Copy each line of the following material that has the string "layer".

SOURCE DATA:
----

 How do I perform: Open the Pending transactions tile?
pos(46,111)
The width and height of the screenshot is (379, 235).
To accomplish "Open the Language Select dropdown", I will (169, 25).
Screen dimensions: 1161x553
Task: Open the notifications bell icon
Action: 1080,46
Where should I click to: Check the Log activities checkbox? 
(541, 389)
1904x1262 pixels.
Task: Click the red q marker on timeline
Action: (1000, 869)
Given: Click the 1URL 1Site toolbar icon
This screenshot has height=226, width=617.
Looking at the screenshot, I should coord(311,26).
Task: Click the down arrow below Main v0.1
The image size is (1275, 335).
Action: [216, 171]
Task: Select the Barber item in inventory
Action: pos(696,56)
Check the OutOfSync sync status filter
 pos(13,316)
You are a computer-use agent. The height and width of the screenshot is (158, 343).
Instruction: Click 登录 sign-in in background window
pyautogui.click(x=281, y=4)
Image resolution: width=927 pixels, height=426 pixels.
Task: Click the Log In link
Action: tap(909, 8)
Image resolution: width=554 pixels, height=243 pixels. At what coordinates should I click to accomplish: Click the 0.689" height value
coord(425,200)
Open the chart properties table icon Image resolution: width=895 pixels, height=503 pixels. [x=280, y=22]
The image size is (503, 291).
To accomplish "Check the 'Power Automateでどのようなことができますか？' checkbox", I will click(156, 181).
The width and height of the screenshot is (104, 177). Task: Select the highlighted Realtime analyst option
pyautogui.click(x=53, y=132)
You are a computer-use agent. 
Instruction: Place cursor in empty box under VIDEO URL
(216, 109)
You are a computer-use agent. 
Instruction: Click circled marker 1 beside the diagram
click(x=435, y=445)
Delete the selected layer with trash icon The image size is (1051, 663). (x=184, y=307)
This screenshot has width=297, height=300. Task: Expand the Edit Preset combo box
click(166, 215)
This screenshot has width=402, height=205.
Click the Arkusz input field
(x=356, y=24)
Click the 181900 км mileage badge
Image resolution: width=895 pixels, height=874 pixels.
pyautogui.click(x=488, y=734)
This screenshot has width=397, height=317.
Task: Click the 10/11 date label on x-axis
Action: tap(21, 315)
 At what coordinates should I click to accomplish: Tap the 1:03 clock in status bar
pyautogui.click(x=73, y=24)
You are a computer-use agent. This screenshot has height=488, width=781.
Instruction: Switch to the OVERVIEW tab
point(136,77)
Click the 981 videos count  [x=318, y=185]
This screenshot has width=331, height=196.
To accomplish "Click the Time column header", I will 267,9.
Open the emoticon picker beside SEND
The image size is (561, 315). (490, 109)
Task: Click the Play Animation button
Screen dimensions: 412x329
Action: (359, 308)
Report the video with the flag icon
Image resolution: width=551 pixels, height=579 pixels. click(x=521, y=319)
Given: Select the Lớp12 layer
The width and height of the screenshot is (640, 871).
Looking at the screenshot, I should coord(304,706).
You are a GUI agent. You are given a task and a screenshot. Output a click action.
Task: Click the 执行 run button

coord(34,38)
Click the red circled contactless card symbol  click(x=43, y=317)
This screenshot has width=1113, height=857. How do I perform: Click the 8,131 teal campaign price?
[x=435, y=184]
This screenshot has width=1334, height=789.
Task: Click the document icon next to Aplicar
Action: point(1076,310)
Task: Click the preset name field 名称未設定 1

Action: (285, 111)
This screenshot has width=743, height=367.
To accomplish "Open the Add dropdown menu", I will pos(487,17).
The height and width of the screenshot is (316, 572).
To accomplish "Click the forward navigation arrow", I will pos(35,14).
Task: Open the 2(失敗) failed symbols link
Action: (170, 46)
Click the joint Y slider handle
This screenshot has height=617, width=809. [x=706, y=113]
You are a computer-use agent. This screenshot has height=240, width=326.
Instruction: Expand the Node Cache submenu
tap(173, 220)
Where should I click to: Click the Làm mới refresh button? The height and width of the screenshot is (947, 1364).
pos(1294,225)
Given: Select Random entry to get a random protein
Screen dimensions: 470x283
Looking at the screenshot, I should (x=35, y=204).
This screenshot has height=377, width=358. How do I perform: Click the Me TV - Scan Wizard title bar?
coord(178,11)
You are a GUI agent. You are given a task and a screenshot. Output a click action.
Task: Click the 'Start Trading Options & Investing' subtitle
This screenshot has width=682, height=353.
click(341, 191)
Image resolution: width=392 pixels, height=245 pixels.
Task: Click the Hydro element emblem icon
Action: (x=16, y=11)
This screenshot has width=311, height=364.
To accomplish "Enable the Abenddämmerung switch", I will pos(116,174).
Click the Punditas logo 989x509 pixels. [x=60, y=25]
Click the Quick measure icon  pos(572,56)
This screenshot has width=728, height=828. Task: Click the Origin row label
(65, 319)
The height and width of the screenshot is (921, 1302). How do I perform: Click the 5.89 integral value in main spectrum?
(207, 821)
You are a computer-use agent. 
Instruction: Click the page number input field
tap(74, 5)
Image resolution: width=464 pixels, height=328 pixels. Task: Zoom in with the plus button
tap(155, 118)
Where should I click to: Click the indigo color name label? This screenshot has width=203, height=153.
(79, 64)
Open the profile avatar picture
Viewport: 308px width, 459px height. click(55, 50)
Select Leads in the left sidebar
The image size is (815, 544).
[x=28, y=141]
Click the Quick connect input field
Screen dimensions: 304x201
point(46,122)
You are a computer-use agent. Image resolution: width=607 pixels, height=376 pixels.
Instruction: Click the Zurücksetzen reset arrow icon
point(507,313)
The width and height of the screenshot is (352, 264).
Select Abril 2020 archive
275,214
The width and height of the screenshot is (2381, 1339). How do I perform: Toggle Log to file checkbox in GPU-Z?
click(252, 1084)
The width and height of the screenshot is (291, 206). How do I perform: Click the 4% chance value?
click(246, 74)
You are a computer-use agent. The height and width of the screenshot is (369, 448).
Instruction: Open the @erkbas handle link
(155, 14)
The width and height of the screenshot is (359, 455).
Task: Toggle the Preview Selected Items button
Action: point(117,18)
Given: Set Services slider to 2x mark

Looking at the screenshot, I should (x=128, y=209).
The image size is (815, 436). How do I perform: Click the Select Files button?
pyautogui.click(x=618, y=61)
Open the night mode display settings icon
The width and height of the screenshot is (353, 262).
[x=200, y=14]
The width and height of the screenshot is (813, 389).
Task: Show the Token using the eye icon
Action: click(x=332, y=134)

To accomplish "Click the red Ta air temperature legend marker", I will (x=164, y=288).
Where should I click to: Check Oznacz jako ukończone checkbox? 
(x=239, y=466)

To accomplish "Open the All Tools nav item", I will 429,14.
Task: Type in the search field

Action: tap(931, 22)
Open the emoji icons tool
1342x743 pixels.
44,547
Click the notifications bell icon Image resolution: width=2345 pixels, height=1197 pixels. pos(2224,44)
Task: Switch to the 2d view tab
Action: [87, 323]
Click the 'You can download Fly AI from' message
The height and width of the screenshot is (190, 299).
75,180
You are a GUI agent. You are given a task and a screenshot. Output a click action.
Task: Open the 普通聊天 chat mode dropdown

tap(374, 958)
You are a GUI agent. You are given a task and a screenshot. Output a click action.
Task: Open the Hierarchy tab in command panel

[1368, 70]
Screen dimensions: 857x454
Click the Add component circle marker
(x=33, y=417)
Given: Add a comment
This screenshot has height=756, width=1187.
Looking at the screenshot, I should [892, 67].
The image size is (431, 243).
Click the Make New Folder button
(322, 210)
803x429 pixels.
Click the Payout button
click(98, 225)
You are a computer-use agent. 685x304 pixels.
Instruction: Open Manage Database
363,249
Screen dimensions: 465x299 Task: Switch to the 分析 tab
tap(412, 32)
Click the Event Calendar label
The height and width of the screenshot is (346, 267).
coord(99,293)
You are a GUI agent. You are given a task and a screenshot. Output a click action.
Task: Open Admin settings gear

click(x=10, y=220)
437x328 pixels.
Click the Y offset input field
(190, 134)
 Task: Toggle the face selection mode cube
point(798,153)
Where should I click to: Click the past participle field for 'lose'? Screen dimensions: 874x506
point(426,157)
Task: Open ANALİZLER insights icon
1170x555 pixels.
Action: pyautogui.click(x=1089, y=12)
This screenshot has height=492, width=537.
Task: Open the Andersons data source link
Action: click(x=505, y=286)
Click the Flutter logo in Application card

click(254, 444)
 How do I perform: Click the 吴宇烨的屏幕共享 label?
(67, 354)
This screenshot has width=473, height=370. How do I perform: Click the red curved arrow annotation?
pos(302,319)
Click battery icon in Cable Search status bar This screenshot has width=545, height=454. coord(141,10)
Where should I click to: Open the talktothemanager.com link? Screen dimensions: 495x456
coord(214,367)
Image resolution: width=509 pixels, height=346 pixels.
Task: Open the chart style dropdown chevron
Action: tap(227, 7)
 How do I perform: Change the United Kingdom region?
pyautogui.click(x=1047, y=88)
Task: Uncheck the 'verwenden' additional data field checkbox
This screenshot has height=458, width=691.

----

SOLUTION TO THE EXERCISE:
Delete the selected layer with trash icon The image size is (1051, 663). (x=184, y=307)
Given: Select the Lớp12 layer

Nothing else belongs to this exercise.